Specifically, step S323 includes:
s3231, if the length of the ne _ text is 11 bits and the head is 1, the ne _ text is considered to be the mobile phone number, and the current ne _ text is added into a sensitive information list ne _ list;
s3232, if the length of the word ne _ text is 18 bits and ne _ text accords with an identity card number check rule, considering that ne _ text is an identity card number, and adding the current word ne _ text into a sensitive information list ne _ list;
s3233, if the length of the current number ne _ text is greater than or equal to the threshold value match _ m _ len (the default value is 5), traversing the matched keyword list keyword _ list, and if the related keyword match _ word in the current text box character string text _ str, adding both the matched keyword match _ word and the current word ne _ text to the sensitive information list ne _ list.
S33, when keyword list keyword _ list is matched and searched, if the matched keyword match _ word and the corresponding matched information ne _ text are detected and identified in two text boxes by sensitive information, desensitization cannot be carried out, and further secondary processing is needed; if the text _ str text length does not exceed the threshold value skip _ keyword _ len (the default value is 10), traversing the keyword list keyword _ list, and searching for sensitive information match _ word; this step desensitizes only the matching keyword match _ word, and even if there is a corresponding information ne _ text miss, effective desensitization can be understood because there is no corresponding keyword match _ word.
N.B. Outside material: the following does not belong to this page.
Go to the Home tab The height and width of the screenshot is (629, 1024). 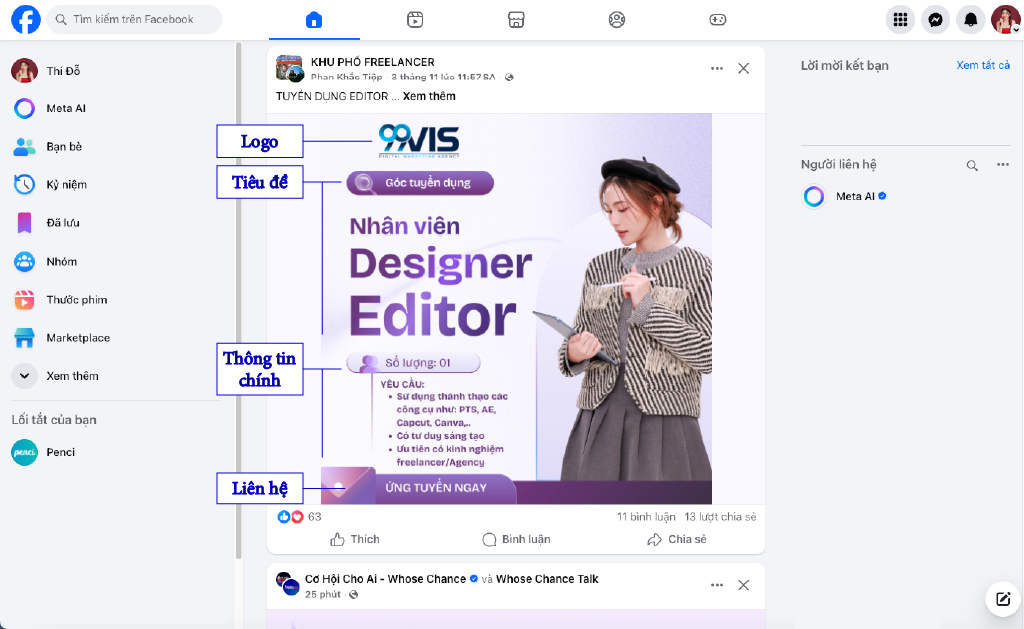[314, 20]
S34, if the text _ str of the current text box character string contains a hospital second word, traversing a hospital list hospital _ list, searching whether a hospital name exists in the text _ str of the current character string, and if so, adding the hospital to a sensitive information list ne _ list;
s35, detecting an email address email in the character string text _ str, and if the email is not empty, adding the email address into a sensitive information list nr _ list;
s36, after the steps S34 and S35, the sensitive information list ne _ list may have repetition, and the re-repetition processing is performed before the sensitive information ne _ list is traversed in the next step;
s37, traversing each sensitive information in the sensitive information list ne _ list, searching the index (which can be a plurality of indexes) of the sensitive information in the text _ str of the current text box character string, and returning the text _ str length and the ne _ index (including the index of each sensitive information in the text _ str, the sensitive information length and the sensitive information content).
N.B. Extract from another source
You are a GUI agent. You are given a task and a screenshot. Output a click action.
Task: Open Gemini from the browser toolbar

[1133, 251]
S4, positioning the coordinates of each piece of identified sensitive information;
optionally, for the sensitive information recognition result, a rectangular coordinate system is established in the medical report list photo by taking the pixel as a unit, the width of the Chinese and English characters is dynamically allocated according to the length of the text box, and the coordinate of each sensitive information is calculated and obtained through a linear equation.
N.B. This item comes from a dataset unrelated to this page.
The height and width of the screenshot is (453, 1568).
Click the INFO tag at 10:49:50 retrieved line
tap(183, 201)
Specifically, referring to fig. 2, the positioning steps are as follows:
s41, obtaining the coordinate (x) of text _ str of text box1,y1),(x2,y2),(x3,y3),(x4,y4);
S42, taking x1、x4Medium to small value, obtain a straight line f1Taking x2、x3Medium or large value, obtain a straight line f2(ii) a Is prepared from (x)1,y1)、(x2,y2) To obtain a straight line f3Is composed of (x)3,y3),(x4,y4) To obtain a straight line f4
S43, converting the straight line f1、f2The width between characters is divided according to the length of text _ str and the width of Chinese character is 2, the width of other characters (including numbers, English and the like) is 1, and the horizontal coordinates of each character can be obtained through calculation;
s44, substituting the abscissa obtained in S43 into the straight line f3、f4The vertical coordinates of the upper part and the lower part of each character can be obtained through calculation;
s45, based on the steps, according to ne _ index obtained by sensitive information detection, and according to the sensitive information index and the width of each block, calculating to obtain the abscissa of the left boundary of the sensitive information; according to the left boundary abscissa of the sensitive information, the length of the sensitive information and the number of Chinese characters in the sensitive information, the right boundary abscissa of the sensitive information can be obtained through calculation; respectively substituting the abscissa of the left and right boundaries into the straight line f3、f4The vertical coordinates of the upper and lower boundaries corresponding to the left and right boundaries, respectively, can be obtained, and finally the coordinates nes _ location of all sensitive information can be obtained.
And S5, coding and desensitizing the position of the sensitive information according to the positioned coordinates.
Optionally, traversing each sensitive information coordinate, obtaining RGBA values of four corresponding coordinate pixels of each sensitive information, and taking out color intermediate values after sorting to form the most possible background color; and firstly, framing a rectangular boundary surrounded by four coordinates, judging pixel points in the rectangular boundary, and modifying the pixel values of the rectangular boundary into background colors if the rectangular boundary is the region where the sensitive information is located so as to realize coding desensitization.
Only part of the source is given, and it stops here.